**WHAT IS ASKED**
Pick up the parliamentary speech below on closing loopholes in the Trade Descriptions Act and continue it from its final sentence.

**EXCERPTED PASSAGE**

§ Order for Second Reading read.1.54 pm
§ Mr. Gwilym Roberts (Cannock)
I beg to move, That the Bill be now read a Second Time.
In view of the late hour, my remarks will be extremely brief in the hope that the Minister manages to catch your eye, Mr. Deputy Speaker, and can give us at least her reaction to the measure.
It is a very important Bill. It is very much in line with the consumer protection measure to which we have just given a Second Reading. Essentially, it closes some of the loopholes in the Trade Descriptions Act.
We heard in the previous debate that a great deal of our present consumer protection legislation waited for some 90 years. Legislation on the subject with which my Bill deals waited only about six years. Essentially the Bill implements some of the major recommendations of the committee under the chairmanship of the late Sir John Methven when he was Director General of Fair Trading. Although my proposals may not be fully in line with his, my intention is to implement something along those lines.
The Bill has two main proposals, It brings services in general into line with goods with regard to the Trade Descriptions Act. It is amazing that under the Trade Descriptions Act, whereas goods enjoyed the full force of the Act under section 4, services were dealt with differently under section 14, where the individual, to commit an offence, had to give false information knowingly or recklessly.

**MATERIAL**
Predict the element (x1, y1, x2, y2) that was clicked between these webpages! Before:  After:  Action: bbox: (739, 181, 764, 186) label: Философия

**RESULT OF THE EXERCISE**
In its report Sir John Methven's committee felt that there was no fundamental reason why that differentiation between goods and services should remain. The first major proposal in the Bill is that those two things should be brought into line. It is clear that there is enormous abuse of the laxity of the services provision in the Trade Descriptions Act.
In the three or four weeks since I said that I would introduce the Bill, I have had scores of letters from all over the country. A great many refer to brochures that advertise holidays. Often when a family goes on holiday, it finds that its holiday is not what is described in the brochure.
I have heard a particularly sad story from an elderly couple who booked a holiday abroad. They spent a great deal of their life saving for that holiday. It was supposed to be the holiday of a lifetime. However, when they reached their destination they found that the hotel had poor provisions. The brochure had stated that there was a good view of the harbour from the hotel. Only a giraffe with an extremely long neck could have seen the sea from that hotel.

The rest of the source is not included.